BUCKEYE — Several Valley municipalities have set aside funds for beautification projects that will improve the look of central commercial districts.

Buckeye is one of those municipalities. Its Economic Development Catalyst Program is in its seventh year, and last week, the Buckeye City Council made its first award of fiscal year 2022 to a pair of recipients.

Council unanimously approved two applications at the recommendation of staff.

Calvert Oil will receive about $33,500 to complete an exterior painting project on several buildings and 11 gas storage tanks and associated piping.

Alatrash Investments LLC, will receive $50,000 to help develop a parking area behind the historic Ware Building in downtown Buckeye along Monroe Avenue.

Economic Development Coordinator Tennille Hiller said some city businesses are reeling from revenue losses associated with the COVID-19 pandemic.

“We did notice several businesses said they have not completely recovered from the pandemic,” Hiller said. “We think that had an impact on how many applications we received.”

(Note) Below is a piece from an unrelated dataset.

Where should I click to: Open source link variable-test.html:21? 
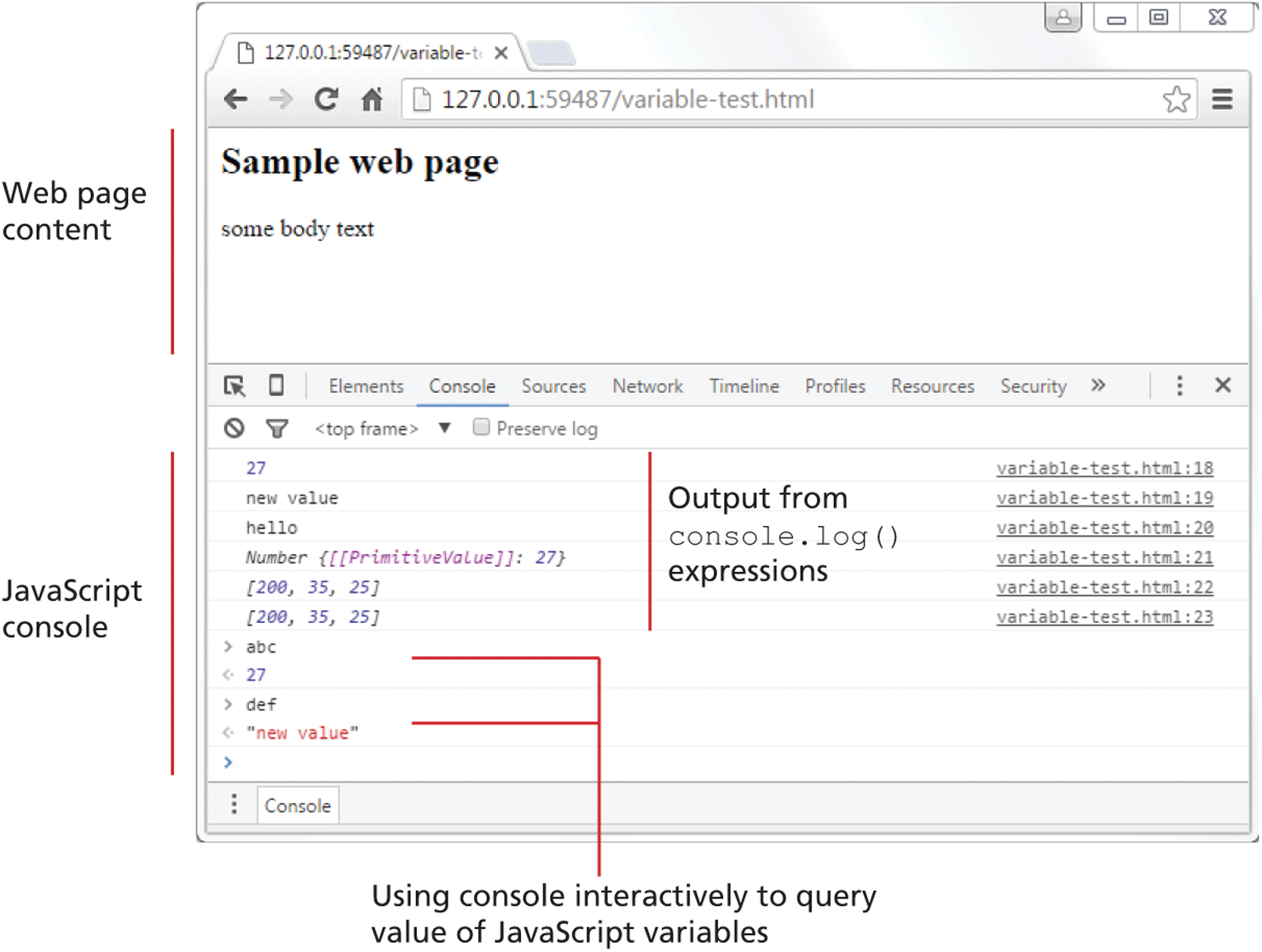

The city only received four applications this cycle, after a request for proposal was issued in August, with the Calvert Oil and Alatrash Investments projects being the only two recommended for Council approval. Buckeye has a $250,000 overall budget for the project for all of Fiscal 2022, so there will still be about $171,000 left for the rest of the year.

In the program’s first year — fiscal 2015 — the Buckeye News and Buckeye Funeral Home were among the seven grant recipients. There were eight recipients in fiscal 2017.

In fiscal 2021, the American Legion and Odyssey School each had two of the seven approved projects.

The Catalyst Program is intended to promote the rehabilitation of existing commercial, industrial or mixed-use properties by offering as much as $50,000 of city funding per project toward improvement costs.

The program is intended to be for properties within the city that serve a public purpose. Each project must involve a match from the business owner of at least 25% of the total cost.

Fees can be included, but only those fees associated with a project that serves a public purpose. These properties must have applicable zoning or be rezoned before being eligible.

Alatrash will triple the investment, putting in about $150,000 toward rehabbing the area, which will include paving, sidewalks, approaches, storm drains and other associated parking items.

The program is similar to ones used by other Valley cities, even before the COVID-19 pandemic. The town of Gilbert and city of Surprise are both engaged in an ongoing business aid program funded by the Arizona Community Foundation.